**Information given:**
= = =

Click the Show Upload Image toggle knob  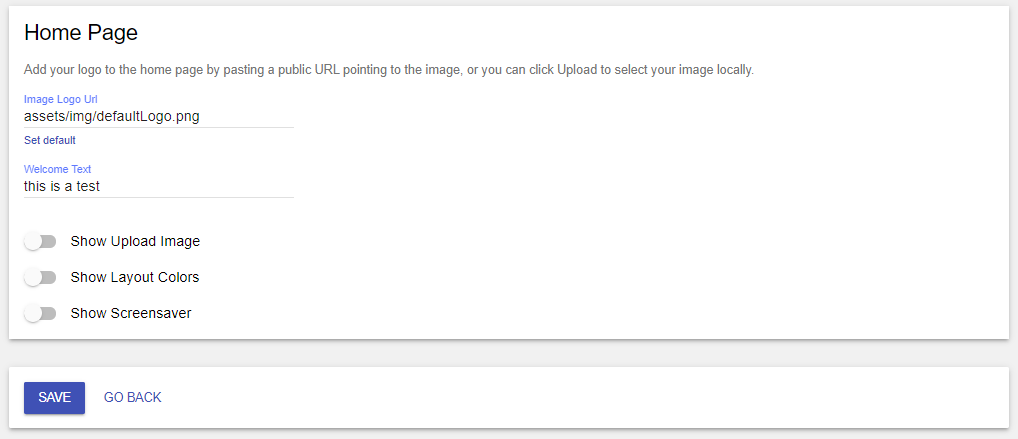pos(32,242)
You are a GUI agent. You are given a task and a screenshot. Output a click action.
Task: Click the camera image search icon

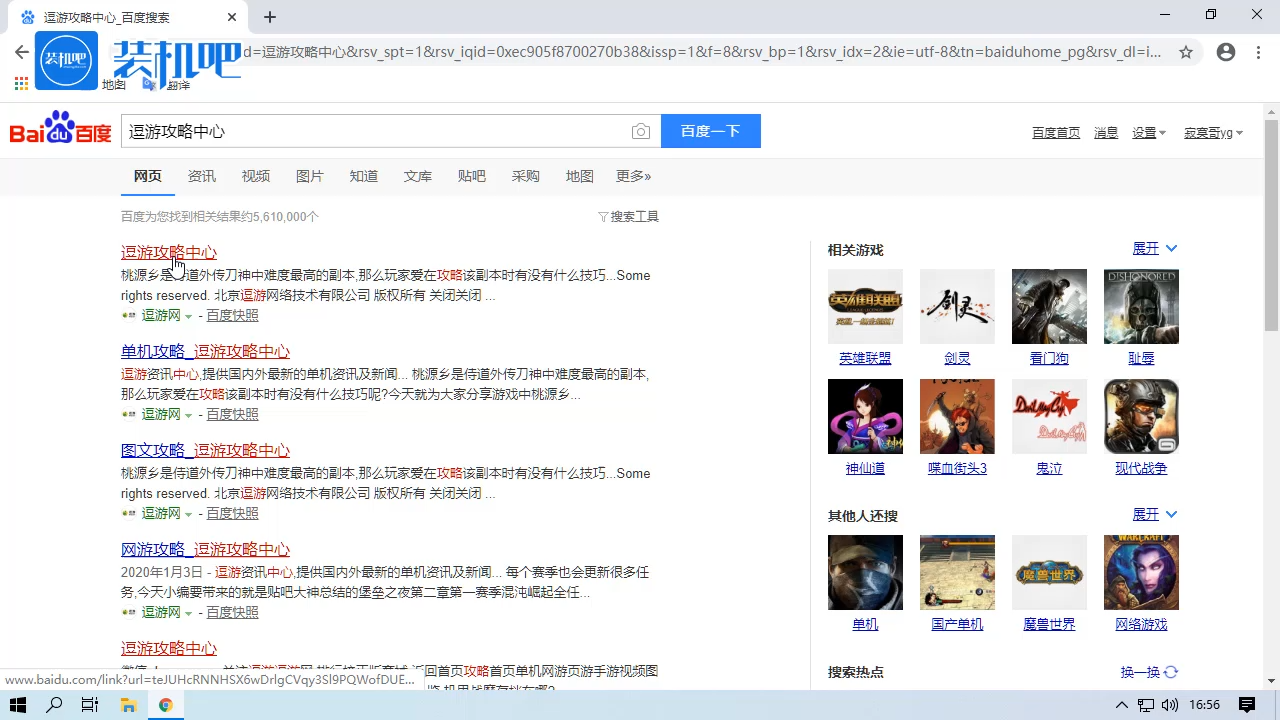[641, 132]
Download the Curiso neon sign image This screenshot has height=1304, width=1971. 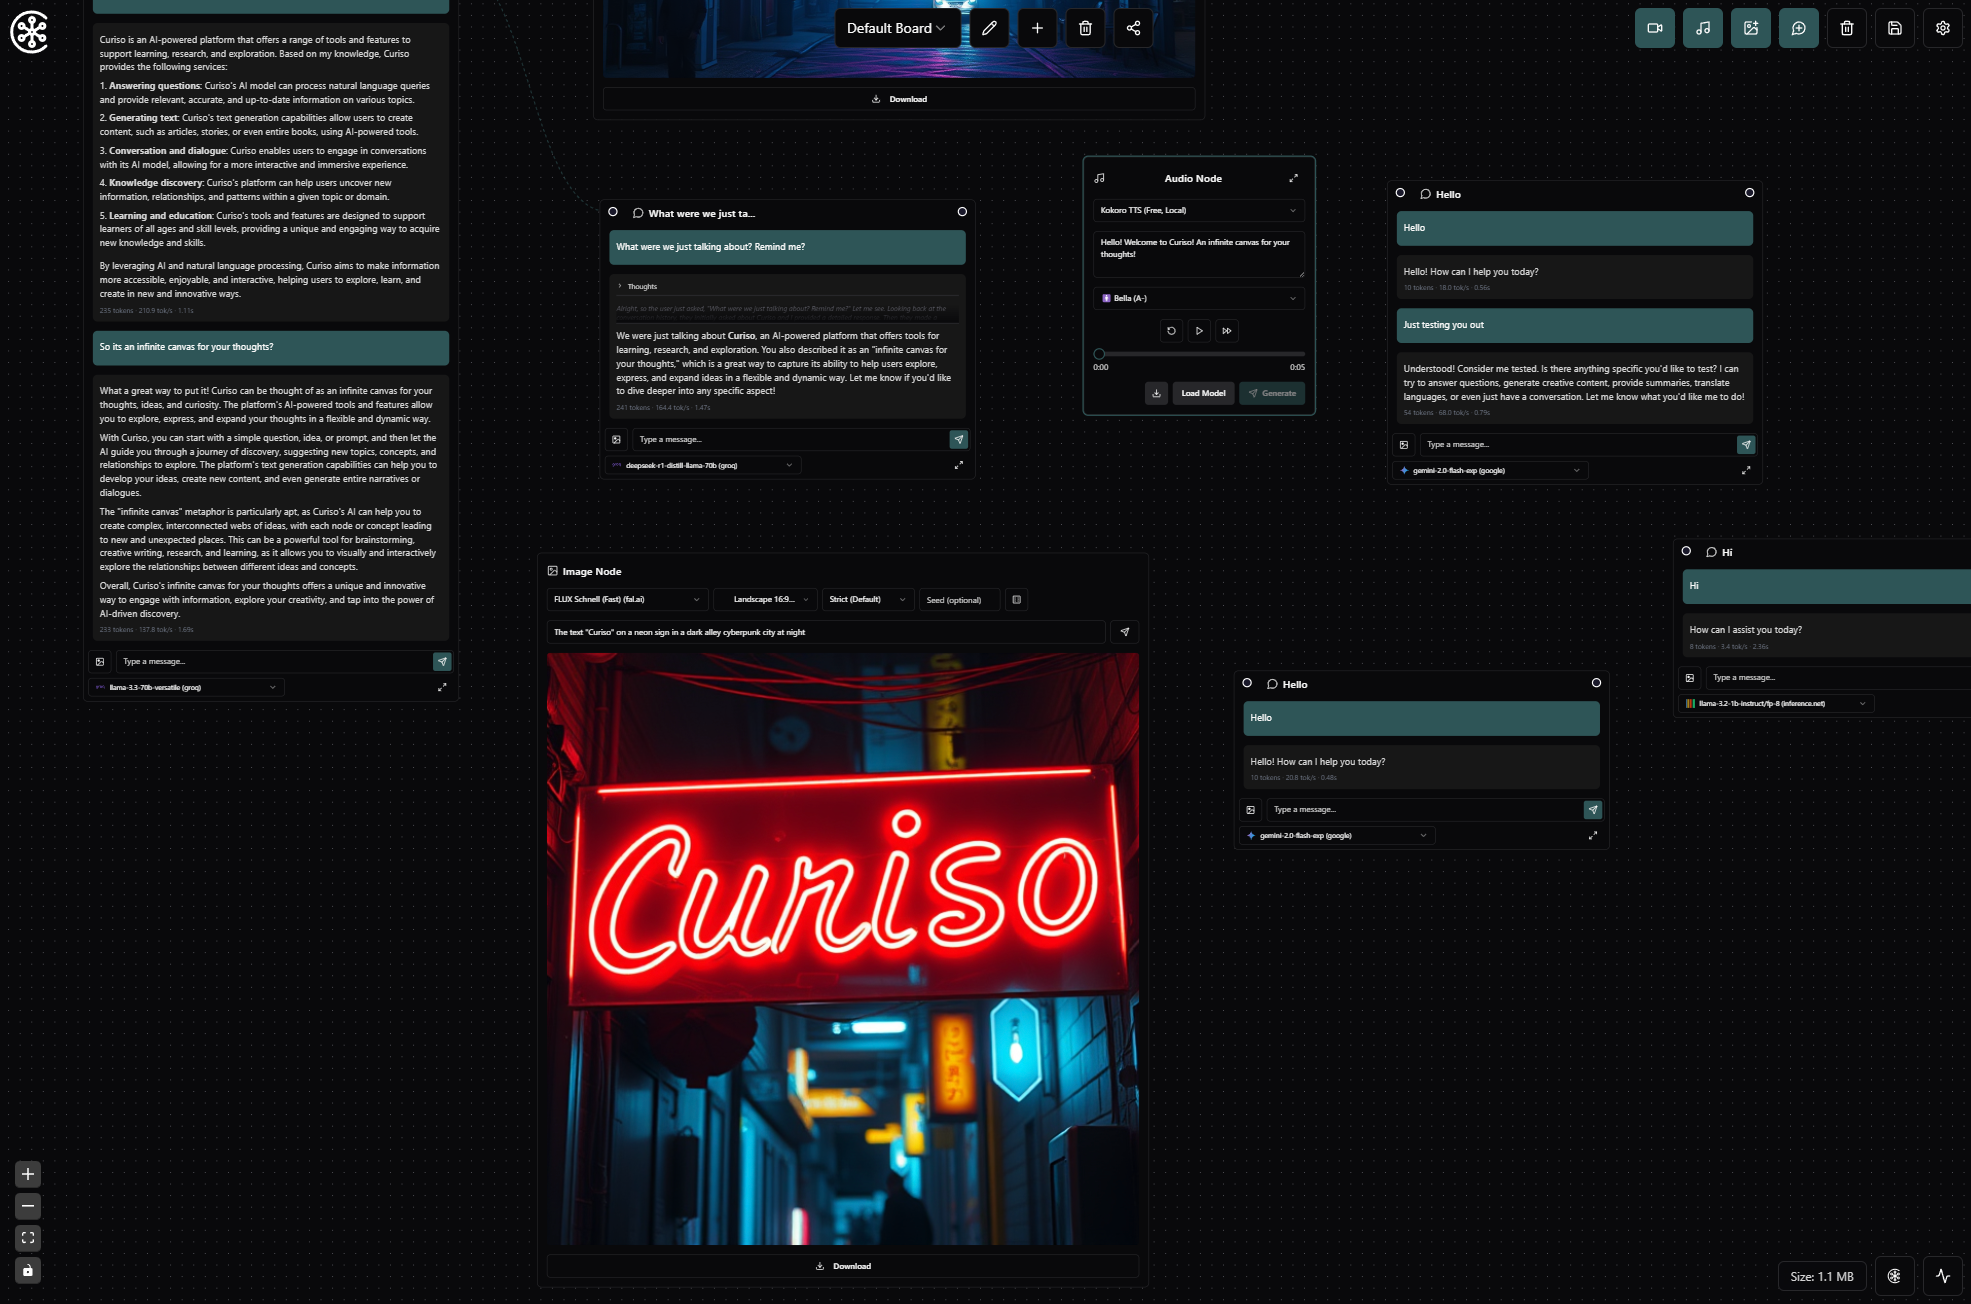tap(843, 1265)
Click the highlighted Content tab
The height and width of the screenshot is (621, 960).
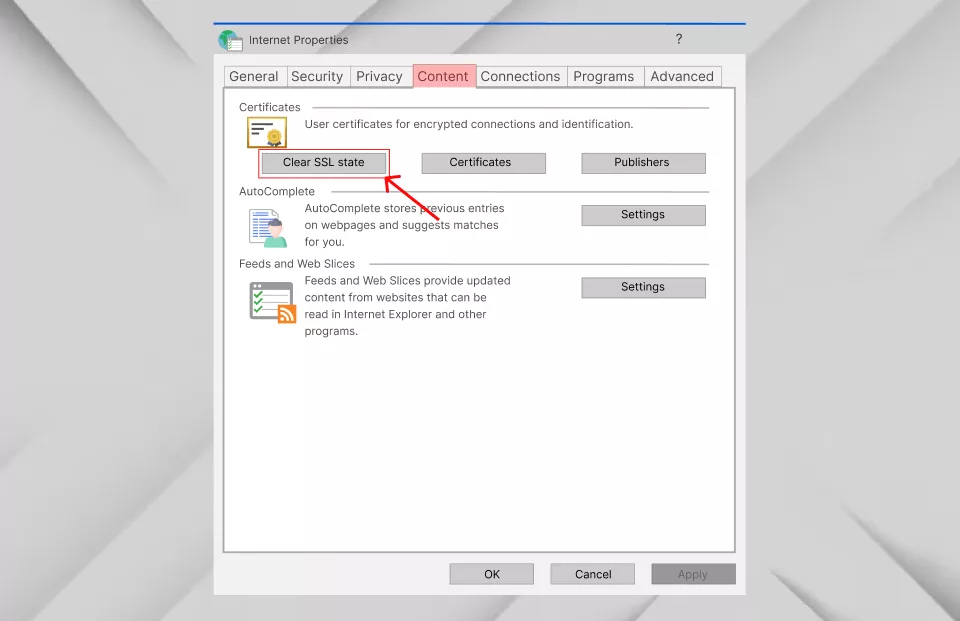(x=444, y=76)
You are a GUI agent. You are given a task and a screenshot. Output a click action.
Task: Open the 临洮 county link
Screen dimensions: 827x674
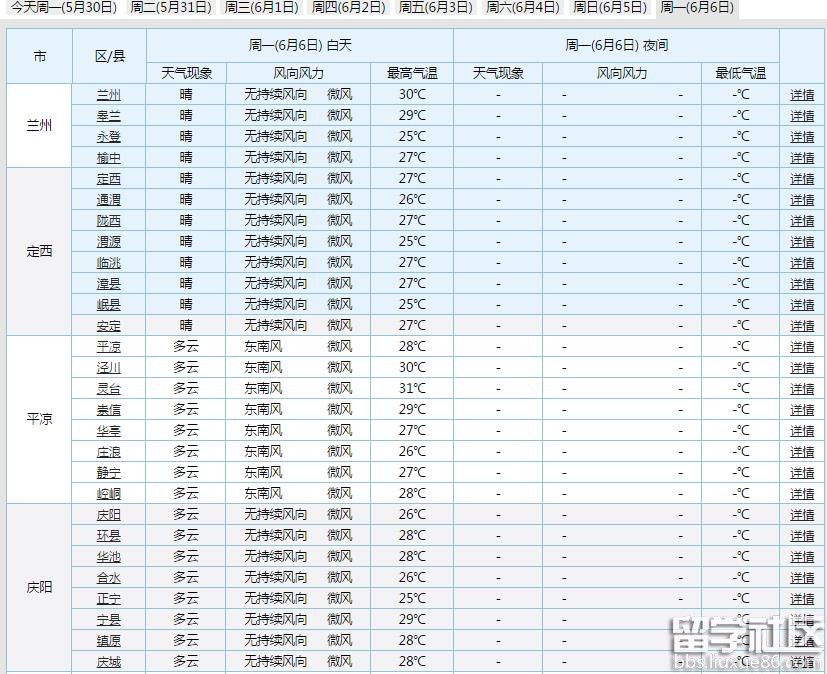tap(109, 263)
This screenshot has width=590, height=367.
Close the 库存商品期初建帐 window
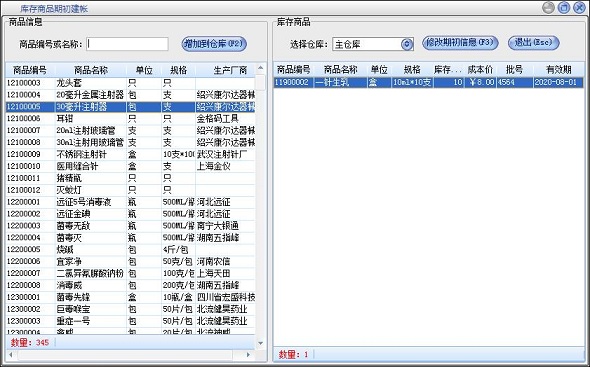579,8
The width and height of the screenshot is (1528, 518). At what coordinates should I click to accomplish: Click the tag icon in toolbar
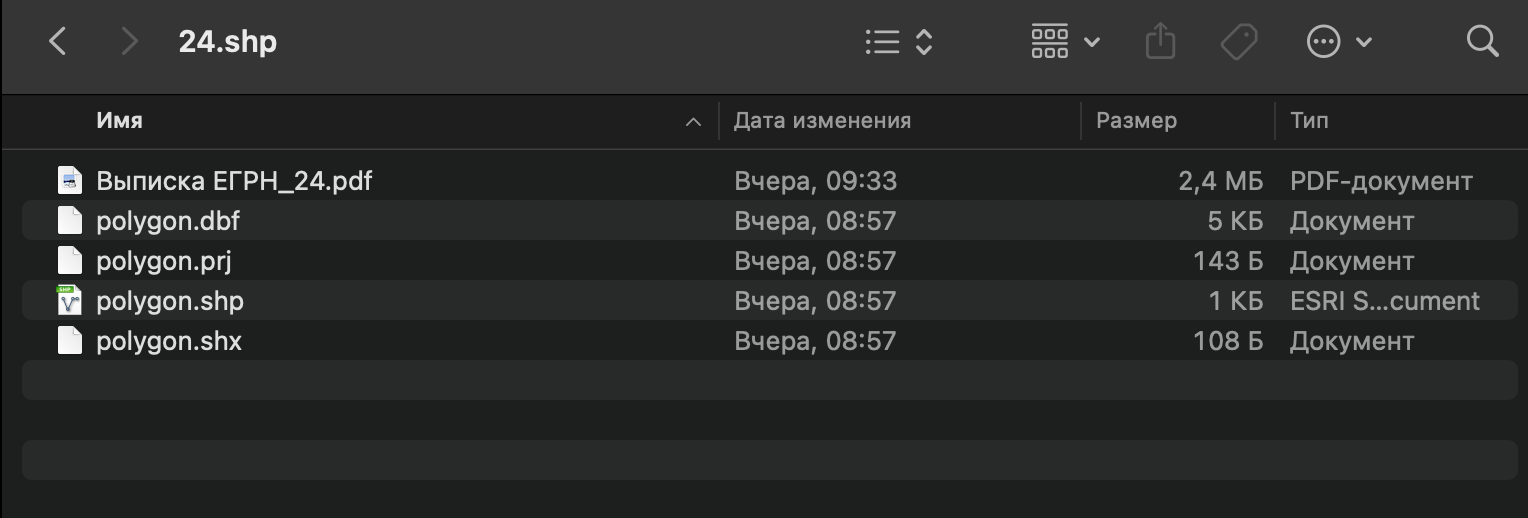pyautogui.click(x=1239, y=42)
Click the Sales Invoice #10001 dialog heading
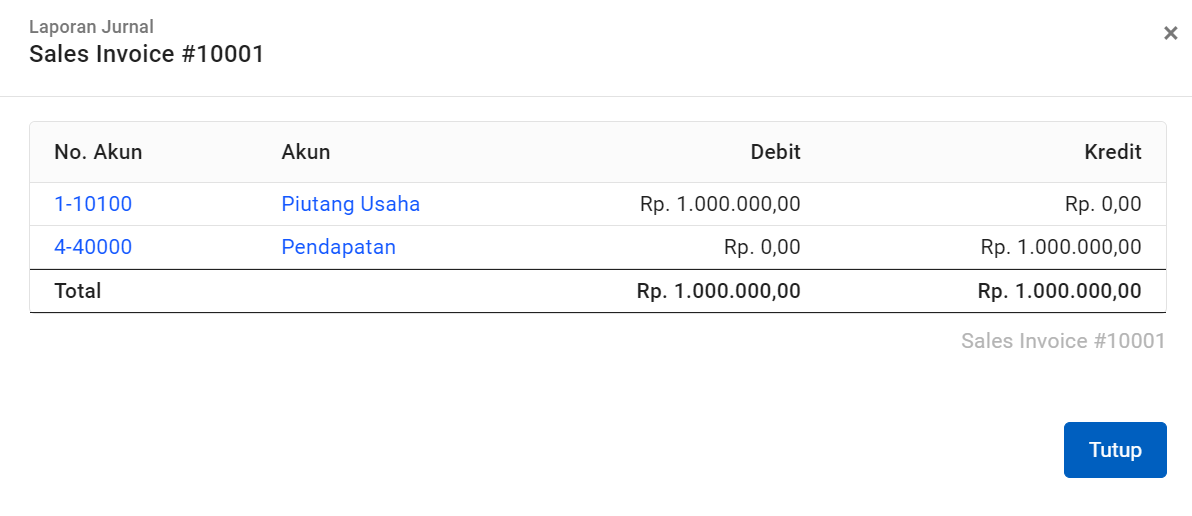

= = =

**Stated exercise:** Starting with the line that contains "This screenshot has width=590, height=367." and going on through the line that contains "pyautogui.click(x=1239, y=42)", write out those lines of the items again in full, shifting every coordinate in the answers by -122 and leaving out the pictures.

**Result of this task:**
This screenshot has width=590, height=367.
Close the 库存商品期初建帐 window
457,-114
The width and height of the screenshot is (1528, 518). At what coordinates should I click to accomplish: Click the tag icon in toolbar
pyautogui.click(x=1117, y=-80)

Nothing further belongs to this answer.